AT&T’s Online-TV Service Ends Streak of Subscriber Losses

  • AT&T had lost 479,000 pay-TV users from March ’15 to Sept. ’16
  • DirecTV Now benefited from $35-a-month promotion in the period

AT&T Inc. signed up new pay-TV customers for the first time in seven quarters thanks entirely to its new live online video service, DirecTV Now.

The service, which targets consumers who don’t subscribe to traditional TV, helped woo at least 200,000 video subscribers in the fourth quarter and offset a loss of satellite-TV customers, according to a filing Friday of preliminary results. Analysts were expecting 61,000.

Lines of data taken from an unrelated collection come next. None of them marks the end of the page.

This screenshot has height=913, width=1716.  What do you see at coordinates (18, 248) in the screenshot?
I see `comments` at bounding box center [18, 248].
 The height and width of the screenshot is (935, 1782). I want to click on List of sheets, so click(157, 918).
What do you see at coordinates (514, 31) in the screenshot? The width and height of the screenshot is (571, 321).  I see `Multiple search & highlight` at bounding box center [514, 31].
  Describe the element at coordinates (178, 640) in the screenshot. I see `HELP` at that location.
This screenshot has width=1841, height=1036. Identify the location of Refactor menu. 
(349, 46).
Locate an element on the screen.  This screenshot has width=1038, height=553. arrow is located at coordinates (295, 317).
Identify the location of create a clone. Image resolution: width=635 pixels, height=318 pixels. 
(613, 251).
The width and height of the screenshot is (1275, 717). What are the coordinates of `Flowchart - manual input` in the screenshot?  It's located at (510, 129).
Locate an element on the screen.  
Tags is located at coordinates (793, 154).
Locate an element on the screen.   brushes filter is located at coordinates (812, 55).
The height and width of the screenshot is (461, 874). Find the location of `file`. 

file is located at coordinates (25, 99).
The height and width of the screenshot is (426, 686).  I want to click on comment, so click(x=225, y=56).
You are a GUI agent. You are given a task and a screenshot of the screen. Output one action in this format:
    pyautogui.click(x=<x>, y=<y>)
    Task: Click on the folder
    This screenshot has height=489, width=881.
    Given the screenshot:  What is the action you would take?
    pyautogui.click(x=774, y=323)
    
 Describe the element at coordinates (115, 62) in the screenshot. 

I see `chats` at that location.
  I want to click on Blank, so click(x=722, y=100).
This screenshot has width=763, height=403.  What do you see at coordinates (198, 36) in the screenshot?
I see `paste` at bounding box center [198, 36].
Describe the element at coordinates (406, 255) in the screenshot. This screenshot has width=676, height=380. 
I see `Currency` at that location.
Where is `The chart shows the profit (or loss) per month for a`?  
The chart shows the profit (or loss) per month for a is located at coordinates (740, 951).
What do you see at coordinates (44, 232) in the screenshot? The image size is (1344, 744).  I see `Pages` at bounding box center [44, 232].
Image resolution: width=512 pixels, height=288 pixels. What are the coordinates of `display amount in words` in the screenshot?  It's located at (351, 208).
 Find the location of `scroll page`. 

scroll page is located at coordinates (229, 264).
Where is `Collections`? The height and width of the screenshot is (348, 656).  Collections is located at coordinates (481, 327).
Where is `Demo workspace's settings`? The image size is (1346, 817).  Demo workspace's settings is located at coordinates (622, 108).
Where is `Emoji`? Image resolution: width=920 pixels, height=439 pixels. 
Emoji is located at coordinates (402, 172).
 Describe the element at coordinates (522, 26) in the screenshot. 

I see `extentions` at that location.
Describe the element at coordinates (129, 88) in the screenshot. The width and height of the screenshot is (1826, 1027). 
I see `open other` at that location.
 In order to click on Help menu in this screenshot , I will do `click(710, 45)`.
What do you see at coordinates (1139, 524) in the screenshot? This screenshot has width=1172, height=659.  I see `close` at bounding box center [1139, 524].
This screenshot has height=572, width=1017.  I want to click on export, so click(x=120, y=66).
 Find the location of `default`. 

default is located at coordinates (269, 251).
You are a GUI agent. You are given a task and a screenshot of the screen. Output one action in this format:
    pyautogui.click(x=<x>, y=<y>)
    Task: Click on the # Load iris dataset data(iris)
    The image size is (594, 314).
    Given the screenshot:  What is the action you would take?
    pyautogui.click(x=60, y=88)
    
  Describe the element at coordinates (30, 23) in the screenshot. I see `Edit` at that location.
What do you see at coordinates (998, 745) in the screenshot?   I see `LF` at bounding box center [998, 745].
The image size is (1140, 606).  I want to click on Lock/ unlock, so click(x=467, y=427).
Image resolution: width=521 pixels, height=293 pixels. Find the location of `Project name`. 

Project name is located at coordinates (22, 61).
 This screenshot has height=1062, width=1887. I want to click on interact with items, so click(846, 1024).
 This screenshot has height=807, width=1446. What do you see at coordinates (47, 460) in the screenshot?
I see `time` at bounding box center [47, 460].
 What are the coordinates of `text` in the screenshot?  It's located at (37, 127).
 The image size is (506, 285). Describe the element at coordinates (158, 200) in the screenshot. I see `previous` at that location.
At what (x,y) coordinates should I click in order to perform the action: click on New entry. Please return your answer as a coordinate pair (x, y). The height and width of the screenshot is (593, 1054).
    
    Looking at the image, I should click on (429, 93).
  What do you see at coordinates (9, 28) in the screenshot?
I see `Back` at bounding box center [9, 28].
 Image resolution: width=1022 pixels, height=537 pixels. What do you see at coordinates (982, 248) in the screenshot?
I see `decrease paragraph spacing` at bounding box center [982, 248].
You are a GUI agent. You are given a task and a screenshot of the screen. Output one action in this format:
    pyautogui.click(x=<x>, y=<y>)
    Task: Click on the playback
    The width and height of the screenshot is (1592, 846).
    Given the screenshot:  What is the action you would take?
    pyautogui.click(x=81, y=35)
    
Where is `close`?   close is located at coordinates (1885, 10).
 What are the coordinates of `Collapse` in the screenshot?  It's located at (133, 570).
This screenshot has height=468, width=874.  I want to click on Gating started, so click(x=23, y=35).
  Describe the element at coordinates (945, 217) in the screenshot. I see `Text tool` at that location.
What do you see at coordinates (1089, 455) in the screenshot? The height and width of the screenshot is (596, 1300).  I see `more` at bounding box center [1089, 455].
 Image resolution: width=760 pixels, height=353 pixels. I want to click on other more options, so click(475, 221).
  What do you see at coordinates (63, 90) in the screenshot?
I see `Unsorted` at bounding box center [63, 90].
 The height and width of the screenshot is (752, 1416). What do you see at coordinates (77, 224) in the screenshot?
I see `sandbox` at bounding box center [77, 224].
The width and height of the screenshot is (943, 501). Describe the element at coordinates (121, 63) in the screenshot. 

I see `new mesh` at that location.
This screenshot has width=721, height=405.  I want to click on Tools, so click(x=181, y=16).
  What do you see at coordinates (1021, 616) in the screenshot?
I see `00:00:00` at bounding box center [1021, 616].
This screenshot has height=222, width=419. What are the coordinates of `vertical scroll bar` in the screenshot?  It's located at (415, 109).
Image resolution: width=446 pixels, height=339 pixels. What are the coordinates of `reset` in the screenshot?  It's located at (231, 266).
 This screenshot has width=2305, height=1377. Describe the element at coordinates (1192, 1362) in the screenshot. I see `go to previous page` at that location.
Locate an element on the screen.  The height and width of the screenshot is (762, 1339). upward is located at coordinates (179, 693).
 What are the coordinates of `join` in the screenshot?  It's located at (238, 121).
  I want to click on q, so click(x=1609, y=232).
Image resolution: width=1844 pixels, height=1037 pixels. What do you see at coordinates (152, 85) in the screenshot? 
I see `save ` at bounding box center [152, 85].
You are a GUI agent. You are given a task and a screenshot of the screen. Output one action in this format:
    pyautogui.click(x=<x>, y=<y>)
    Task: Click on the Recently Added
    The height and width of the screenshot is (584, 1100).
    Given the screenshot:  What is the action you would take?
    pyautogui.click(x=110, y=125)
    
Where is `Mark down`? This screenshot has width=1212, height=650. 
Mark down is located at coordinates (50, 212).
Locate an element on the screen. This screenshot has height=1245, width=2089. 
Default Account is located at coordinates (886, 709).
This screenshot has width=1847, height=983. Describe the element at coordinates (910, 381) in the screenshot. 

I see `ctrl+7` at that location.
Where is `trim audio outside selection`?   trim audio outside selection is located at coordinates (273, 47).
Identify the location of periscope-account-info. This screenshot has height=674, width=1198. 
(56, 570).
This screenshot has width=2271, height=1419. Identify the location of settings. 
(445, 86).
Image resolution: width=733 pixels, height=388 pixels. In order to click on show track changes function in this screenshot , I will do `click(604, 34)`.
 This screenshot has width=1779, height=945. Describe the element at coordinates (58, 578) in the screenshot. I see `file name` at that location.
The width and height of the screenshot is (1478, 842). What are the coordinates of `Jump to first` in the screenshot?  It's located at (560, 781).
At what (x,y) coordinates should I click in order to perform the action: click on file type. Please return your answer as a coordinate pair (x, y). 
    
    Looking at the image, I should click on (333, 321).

The gain reflects an aggressive, short-term promotional offer of $35 a month for 100-plus channels. AT&T introduced DirecTV Now in November, and now charges $60 a month for a similar number of channels.

Though AT&T is the largest pay-TV provider in the U.S. with more than 25 million subscribers, the company’s video business has been in decline. AT&T had lost 479,000 subscribers from March 2015 to September 2016 as its satellite and U-verse TV businesses faced competitive pressure from web rivals including Netflix Inc. and Amazon.com Inc. 

If DirecTV Now is successful, the company plans to use the online format as its primary platform for new TV customers in the next three to five years. The phone giant recently struck a deal to buy Time Warner for $85.4 billion, potentially gaining ownership of the Warner Bros. studio, HBO and Turner Broadcasting.

Shares of AT&T rose 1.7 percent to $41.68 at 9:58 a.m. in New York Friday.

Wireless Gains

Also in the quarter, AT&T signed 500,000 new monthly wireless subscribers, beating analysts’ projections for 385,000, according to data compiled by Bloomberg. The No. 2 U.S. wireless carrier added 526,000 new users a year earlier. The Dallas-based company posted the gains even after shutting down parts of its older cellular network, which meant shedding 700,000 customers -- about 50,000 of which were monthly customers.

The results show AT&T’s reliance during the competitive holiday period, where carriers like Verizon Communications Inc. and T-Mobile US Inc. offered steep discounts on new phones with trade-ins. T-Mobile, which uses free video streaming and data rollover to attract users from rivals, is projected to have added 1.2 million new wireless subscribers, according to data compiled by Bloomberg.

AT&T, which is scheduled to report full fourth-quarter results on Jan. 25, also expects a non-cash, pre-tax loss of $1 billion in pension re-measurement.